Today my ratty boy, Chalupa Batman had surgery to amputate his hind leg...although the surgery went very well..he didn't recover  I had the surgery performed at the animal hospital I work at so I was able to keep an eye on him and about 30 minutes after the surgery I went back to check on him... His breathing seemed labored and I gave him a pet on the head and he squeaked and gasped for air. He stopped breathing for about 5 seconds and then gasped again..I immediately grabbed the surgery tech who took him out and started rubbing his body and he continued to gasp a few more times and then stopped breathing..we called the Vet in and he immediately got him on oxygen and started working on him....the Vet said he then went into cardiac arrest and passed away  Although I am heartbroken I am so glad that I was able to be there with him in his last moments. Rest easy my little fatty ratty man </3


----------



## selenaaahhh (Dec 8, 2012)




----------



## evander (Jun 30, 2013)

So sorry for your loss! He was a cutie!!!


----------



## bloomington bob (Mar 25, 2014)

Sorry about Chalupa


----------



## DustyRat (Jul 9, 2012)

Such sad news


----------



## cagedbirdsinging (May 28, 2012)

I am so sorry. These things happen, to any pets, and any humans. So sad.


----------



## Hey-Fay (Jul 8, 2013)

I'm so sorry for your loss.

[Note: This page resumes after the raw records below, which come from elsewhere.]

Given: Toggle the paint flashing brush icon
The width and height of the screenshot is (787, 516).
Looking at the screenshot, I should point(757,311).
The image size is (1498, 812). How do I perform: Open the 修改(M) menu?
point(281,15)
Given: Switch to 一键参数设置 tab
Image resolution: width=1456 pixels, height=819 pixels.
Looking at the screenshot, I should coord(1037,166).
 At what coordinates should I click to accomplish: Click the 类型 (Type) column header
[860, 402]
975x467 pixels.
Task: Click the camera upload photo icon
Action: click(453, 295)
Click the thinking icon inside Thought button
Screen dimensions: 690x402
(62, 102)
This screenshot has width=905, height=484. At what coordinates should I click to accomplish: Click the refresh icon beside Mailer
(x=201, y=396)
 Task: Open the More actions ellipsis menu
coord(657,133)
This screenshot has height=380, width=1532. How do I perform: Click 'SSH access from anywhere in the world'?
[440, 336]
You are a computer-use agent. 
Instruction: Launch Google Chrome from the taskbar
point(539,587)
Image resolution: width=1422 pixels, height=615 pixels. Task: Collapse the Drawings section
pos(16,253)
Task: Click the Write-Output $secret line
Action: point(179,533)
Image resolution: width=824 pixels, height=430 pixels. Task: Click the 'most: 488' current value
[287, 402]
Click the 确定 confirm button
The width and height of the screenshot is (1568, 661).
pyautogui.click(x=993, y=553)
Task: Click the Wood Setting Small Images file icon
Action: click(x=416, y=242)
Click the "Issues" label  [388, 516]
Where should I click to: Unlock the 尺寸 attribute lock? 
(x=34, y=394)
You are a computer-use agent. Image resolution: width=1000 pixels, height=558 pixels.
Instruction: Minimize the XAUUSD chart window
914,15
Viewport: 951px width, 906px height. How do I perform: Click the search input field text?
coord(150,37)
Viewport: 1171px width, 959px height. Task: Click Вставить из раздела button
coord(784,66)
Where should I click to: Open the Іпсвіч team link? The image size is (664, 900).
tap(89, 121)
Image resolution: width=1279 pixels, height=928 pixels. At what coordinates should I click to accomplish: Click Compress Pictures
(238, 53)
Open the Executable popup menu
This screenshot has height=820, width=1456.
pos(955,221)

I know what you're going through. I had my first and only male, Jasper, fixed. He came out of the surgery fine, was up walking around and eating and drinking but he quickly took a turn for the worst.

I'm sorry your boy passed, at least you were with him in the end.


----------



## Persian_boy (Mar 16, 2014)

rip


----------



## ratjpg (May 9, 2014)

rest in peace  so sad but at least you were there


----------



## Ratmom83 (Apr 24, 2014)

I'm sorry 

Sent from Petguide.com Free App


----------